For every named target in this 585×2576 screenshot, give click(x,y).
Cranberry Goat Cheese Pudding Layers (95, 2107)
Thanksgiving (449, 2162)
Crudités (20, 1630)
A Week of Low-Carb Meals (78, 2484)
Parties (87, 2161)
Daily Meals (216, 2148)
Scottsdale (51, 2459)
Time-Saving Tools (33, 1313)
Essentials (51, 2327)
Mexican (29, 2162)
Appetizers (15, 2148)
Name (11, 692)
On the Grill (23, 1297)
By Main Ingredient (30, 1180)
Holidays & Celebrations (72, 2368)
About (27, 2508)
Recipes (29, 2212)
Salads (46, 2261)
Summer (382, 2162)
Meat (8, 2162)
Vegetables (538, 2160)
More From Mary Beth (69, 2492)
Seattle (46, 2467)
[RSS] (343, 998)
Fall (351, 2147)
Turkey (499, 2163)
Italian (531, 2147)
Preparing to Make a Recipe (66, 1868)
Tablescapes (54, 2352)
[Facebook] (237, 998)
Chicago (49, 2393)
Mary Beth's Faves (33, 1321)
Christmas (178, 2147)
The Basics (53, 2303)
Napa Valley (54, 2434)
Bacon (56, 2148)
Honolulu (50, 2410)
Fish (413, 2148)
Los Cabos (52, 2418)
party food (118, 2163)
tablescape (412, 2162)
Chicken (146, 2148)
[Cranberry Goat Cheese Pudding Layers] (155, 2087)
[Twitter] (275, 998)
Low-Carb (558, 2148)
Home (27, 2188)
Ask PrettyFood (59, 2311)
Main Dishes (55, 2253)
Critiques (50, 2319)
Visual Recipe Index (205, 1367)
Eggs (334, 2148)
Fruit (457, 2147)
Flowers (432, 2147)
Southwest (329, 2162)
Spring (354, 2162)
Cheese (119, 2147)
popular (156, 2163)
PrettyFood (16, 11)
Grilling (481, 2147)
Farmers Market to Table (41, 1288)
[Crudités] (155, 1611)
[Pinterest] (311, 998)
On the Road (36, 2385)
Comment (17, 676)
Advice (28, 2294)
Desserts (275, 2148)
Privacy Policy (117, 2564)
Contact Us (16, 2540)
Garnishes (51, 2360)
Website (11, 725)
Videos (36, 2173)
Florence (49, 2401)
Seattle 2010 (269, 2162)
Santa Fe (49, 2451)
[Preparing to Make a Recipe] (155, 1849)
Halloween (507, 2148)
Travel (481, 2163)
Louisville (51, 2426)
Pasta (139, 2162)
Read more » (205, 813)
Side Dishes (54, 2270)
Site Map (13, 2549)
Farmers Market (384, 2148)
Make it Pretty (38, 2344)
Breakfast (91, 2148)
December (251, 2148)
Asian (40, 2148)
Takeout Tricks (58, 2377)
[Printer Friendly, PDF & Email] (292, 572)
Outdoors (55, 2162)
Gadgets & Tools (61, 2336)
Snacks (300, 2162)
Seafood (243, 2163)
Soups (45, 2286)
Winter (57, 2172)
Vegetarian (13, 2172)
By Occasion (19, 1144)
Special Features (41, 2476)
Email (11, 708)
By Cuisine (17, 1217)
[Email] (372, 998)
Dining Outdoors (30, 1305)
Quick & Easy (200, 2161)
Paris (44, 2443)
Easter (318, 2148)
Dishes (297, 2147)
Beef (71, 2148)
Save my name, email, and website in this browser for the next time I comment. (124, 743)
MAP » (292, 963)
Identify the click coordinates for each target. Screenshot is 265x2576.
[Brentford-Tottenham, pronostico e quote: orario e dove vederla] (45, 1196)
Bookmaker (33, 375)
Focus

• Problem:
Make an exact copy of every line from the one with "PrettyFood (16, 11)" to the end of the data, with the first and last of those lines included.

• Answer to the problem:
PrettyFood (16, 11)
Grilling (481, 2147)
Farmers Market to Table (41, 1288)
[Crudités] (155, 1611)
[Pinterest] (311, 998)
On the Road (36, 2385)
Comment (17, 676)
Advice (28, 2294)
Desserts (275, 2148)
Privacy Policy (117, 2564)
Contact Us (16, 2540)
Garnishes (51, 2360)
Website (11, 725)
Videos (36, 2173)
Florence (49, 2401)
Seattle 2010 (269, 2162)
Santa Fe (49, 2451)
[Preparing to Make a Recipe] (155, 1849)
Halloween (507, 2148)
Travel (481, 2163)
Louisville (51, 2426)
Pasta (139, 2162)
Read more » (205, 813)
Side Dishes (54, 2270)
Site Map (13, 2549)
Farmers Market (384, 2148)
Make it Pretty (38, 2344)
Breakfast (91, 2148)
December (251, 2148)
Asian (40, 2148)
Takeout Tricks (58, 2377)
[Printer Friendly, PDF & Email] (292, 572)
Outdoors (55, 2162)
Gadgets & Tools (61, 2336)
Snacks (300, 2162)
Seafood (243, 2163)
Soups (45, 2286)
Winter (57, 2172)
Vegetarian (13, 2172)
By Occasion (19, 1144)
Special Features (41, 2476)
Email (11, 708)
By Cuisine (17, 1217)
[Email] (372, 998)
Dining Outdoors (30, 1305)
Quick & Easy (200, 2161)
Paris (44, 2443)
Easter (318, 2148)
Dishes (297, 2147)
Beef (71, 2148)
Save my name, email, and website in this browser for the next time I comment. (124, 743)
MAP » (292, 963)
Identify the click coordinates for each target. Screenshot is 265x2576.
[Brentford-Tottenham, pronostico e quote: orario e dove vederla] (45, 1196)
Bookmaker (33, 375)
Focus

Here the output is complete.